Bringing the expertise back home

By Pat Kelly - 05th Dec 2022 | 174 views

conference for all

The Gathering Around Cancer conference 2022 was held in the Croke Park Conference Centre on 17 and 18 November. It saw a number of renowned national and international speakers converge to share their expertise and clinical updates in a range of cancer areas and sub-specialties. The Gathering covered a wide range of clinical themes of interest to cancer care professionals, with the input of the multidisciplinary team and patient representation high on the agenda.

It was the first time since Covid that the Gathering has been able to go ahead on a face-to-face basis.

“Our goal of gathering the Irish oncology diaspora and their mentors and friends to learn from each other and to share research ideas has never been as relevant,” said Prof John McCaffrey and Prof David Gallagher of the conference organising committee.

The meeting had a multidisciplinary flavour and featured sessions on ‘Specialty nursing in quality patient care’, and ‘Multidisciplinary approach to quality patient care’. As always, the Irish investigators abroad sessions generated great interested and featured an exceptionally high quality of presentations, with thought-provoking and hypotheses-generating research.

The meeting also saw a plethora of presentations over the two days under the categories of gynaecology, breast, colon and genitourinary cancers, as well as specialty updates and a special address on ‘The patient journey’. The opening and closing remarks at the Gathering were delivered by Prof McCaffrey and Prof Gallagher, and Dr Tony Holohan delivered a talk at the close of the conference titled ‘Personal reflections’.

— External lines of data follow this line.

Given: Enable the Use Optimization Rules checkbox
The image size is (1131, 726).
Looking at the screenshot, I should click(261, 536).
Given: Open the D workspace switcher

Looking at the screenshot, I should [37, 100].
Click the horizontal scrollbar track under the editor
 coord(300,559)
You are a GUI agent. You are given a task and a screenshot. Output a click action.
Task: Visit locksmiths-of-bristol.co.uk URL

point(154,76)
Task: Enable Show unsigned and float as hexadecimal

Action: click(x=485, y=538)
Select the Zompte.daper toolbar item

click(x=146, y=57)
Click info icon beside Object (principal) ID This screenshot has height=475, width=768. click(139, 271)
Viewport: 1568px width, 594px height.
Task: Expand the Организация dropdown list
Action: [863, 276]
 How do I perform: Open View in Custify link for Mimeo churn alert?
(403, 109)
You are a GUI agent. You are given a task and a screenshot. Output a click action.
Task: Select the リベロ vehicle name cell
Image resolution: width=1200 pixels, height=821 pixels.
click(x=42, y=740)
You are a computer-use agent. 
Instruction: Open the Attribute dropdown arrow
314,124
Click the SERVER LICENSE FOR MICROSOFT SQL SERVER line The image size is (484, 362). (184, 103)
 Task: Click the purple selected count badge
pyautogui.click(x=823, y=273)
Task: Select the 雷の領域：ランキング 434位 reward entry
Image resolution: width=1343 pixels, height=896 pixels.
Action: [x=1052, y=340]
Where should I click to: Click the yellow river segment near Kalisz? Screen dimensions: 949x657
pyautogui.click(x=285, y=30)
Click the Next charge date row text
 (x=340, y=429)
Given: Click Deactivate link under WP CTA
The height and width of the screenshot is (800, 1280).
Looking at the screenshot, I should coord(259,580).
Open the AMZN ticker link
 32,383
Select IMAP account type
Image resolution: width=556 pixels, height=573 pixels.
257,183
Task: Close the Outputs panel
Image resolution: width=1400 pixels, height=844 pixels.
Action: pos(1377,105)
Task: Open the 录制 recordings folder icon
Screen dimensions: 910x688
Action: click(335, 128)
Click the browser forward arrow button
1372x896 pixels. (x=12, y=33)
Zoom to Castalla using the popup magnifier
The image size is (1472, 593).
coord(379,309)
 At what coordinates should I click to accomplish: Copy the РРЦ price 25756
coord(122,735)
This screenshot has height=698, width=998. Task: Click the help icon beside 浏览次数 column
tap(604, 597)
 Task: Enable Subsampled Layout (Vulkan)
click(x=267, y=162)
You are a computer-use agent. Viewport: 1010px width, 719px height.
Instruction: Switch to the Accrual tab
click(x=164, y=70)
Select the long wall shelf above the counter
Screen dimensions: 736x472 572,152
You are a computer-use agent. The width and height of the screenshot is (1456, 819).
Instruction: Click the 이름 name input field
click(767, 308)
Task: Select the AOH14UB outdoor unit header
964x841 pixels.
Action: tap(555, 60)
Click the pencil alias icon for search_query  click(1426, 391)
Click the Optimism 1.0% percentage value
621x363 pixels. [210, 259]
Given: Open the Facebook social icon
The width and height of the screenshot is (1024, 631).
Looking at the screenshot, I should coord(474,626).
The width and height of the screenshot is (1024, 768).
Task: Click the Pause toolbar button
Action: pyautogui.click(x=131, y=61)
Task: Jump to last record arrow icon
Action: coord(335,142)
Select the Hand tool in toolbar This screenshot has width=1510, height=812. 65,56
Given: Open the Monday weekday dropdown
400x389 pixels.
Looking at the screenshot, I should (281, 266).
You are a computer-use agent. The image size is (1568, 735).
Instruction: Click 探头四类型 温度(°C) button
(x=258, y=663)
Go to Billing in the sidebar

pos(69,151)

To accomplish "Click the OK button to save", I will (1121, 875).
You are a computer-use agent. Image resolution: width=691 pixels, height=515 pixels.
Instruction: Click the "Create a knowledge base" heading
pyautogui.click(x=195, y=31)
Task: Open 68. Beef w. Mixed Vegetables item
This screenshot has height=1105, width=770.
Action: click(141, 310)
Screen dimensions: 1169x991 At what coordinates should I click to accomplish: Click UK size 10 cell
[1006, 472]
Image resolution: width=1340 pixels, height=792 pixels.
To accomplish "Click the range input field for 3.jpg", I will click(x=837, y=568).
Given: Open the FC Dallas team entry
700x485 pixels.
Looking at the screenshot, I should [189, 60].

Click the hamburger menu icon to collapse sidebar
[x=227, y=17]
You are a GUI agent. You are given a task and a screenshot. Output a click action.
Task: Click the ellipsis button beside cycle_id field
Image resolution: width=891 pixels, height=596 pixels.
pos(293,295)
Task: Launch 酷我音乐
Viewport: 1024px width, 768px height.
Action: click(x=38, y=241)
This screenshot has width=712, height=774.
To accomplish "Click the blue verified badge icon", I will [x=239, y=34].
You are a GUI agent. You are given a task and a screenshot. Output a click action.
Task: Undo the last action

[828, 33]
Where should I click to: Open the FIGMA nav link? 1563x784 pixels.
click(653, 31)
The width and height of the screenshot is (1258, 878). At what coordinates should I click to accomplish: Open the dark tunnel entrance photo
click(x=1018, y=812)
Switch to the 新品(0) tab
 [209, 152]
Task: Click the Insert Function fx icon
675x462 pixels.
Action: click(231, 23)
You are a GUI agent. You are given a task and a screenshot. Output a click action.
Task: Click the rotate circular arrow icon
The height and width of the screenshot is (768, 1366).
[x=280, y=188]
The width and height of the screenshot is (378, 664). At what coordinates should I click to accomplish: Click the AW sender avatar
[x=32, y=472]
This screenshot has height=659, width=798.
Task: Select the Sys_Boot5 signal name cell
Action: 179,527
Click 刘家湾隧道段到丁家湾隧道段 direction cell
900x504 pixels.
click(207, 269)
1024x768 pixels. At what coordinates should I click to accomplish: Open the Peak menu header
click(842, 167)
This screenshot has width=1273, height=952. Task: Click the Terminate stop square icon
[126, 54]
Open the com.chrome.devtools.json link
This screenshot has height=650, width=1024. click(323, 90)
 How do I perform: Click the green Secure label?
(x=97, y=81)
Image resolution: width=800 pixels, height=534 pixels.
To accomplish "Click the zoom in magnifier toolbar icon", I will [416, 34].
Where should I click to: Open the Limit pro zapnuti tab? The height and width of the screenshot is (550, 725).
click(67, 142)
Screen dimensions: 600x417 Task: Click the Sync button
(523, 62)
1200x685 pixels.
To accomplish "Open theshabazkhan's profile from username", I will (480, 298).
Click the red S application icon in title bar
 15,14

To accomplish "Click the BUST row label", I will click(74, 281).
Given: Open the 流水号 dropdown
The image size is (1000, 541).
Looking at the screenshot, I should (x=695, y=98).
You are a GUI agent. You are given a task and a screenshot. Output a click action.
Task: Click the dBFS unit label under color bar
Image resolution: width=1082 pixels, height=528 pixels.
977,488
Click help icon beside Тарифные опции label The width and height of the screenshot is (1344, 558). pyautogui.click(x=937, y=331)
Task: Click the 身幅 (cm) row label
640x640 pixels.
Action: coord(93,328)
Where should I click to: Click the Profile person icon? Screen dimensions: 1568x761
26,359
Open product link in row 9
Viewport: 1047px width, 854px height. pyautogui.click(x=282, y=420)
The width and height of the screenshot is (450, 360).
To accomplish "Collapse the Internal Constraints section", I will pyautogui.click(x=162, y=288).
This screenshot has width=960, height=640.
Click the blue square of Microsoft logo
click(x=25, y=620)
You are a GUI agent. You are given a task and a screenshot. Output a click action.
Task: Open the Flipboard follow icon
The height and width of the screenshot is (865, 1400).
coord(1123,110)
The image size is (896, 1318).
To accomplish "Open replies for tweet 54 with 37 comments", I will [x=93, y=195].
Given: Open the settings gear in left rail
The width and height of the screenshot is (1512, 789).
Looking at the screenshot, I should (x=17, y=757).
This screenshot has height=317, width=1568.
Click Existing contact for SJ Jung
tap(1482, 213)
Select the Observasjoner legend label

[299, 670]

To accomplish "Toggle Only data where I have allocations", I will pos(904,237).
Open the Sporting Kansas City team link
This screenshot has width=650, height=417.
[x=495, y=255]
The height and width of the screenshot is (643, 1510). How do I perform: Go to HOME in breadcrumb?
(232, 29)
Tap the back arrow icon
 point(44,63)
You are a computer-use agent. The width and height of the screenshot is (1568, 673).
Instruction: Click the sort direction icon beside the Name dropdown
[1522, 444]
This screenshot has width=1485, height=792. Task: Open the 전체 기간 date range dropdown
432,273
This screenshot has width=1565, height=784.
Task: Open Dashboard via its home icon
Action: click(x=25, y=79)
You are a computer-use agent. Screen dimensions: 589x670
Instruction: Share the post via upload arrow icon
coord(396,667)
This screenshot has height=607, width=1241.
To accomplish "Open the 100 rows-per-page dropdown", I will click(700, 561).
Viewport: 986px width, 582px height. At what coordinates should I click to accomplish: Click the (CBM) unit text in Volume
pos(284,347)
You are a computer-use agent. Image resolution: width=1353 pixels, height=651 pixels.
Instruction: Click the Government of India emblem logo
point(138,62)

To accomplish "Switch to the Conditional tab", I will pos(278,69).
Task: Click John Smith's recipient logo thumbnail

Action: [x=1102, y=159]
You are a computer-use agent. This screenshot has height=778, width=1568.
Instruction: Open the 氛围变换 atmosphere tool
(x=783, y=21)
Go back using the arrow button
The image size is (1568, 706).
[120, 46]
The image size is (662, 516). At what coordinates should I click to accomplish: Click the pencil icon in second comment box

The attendees heard from Dr Niamh Peters of the Christie NHS Foundation Trust in Manchester, UK, who spoke on the rare but devastating disease penile cancer. Dr Peters outlined a descriptive study of penile cancer in north-west England, including epidemiology, risk factors and outcomes. There is an increasing incidence of the disease, she said, with 650 new cases and 150 new deaths per year in the UK. It remains a poorly researched area of cancer, she added.

The risk factors include phimosis (tightening of the foreskin), obesity and HPV, as well as a smoking history. However, this cancer is highly treatable when organ-confirmed and there is a need to raise awareness to reduce the numbers of men presenting with nodal/metastatic disease, she said.

Following her presentation, Dr Peters spoke with the Medical Independent (MI) and expanded on some of her research.

“Penile cancer affects men of all ages from all walks of life,” she said. “In studies of penile cancer survivors, one of their main concerns was the lack of awareness/taboo amongst men and indeed primary care physicians, which I hope to try and improve myself in the future following my dissertation.

“Similar to women and breast cancer, I really would urge men to know what’s normal for them and to seek medical advice if they notice any changes whatsoever, and not to feel embarrassed. A big factor in the development of this cancer, which I didn’t get to discuss in my presentation, was poor penile hygiene – this can be poor as a result of phimosis – cleaning under the foreskin regularly is a simple task that could prevent the development of penile cancer in the future,” she told MI. “Although it is rare, it really can have devastating and deadly consequences.”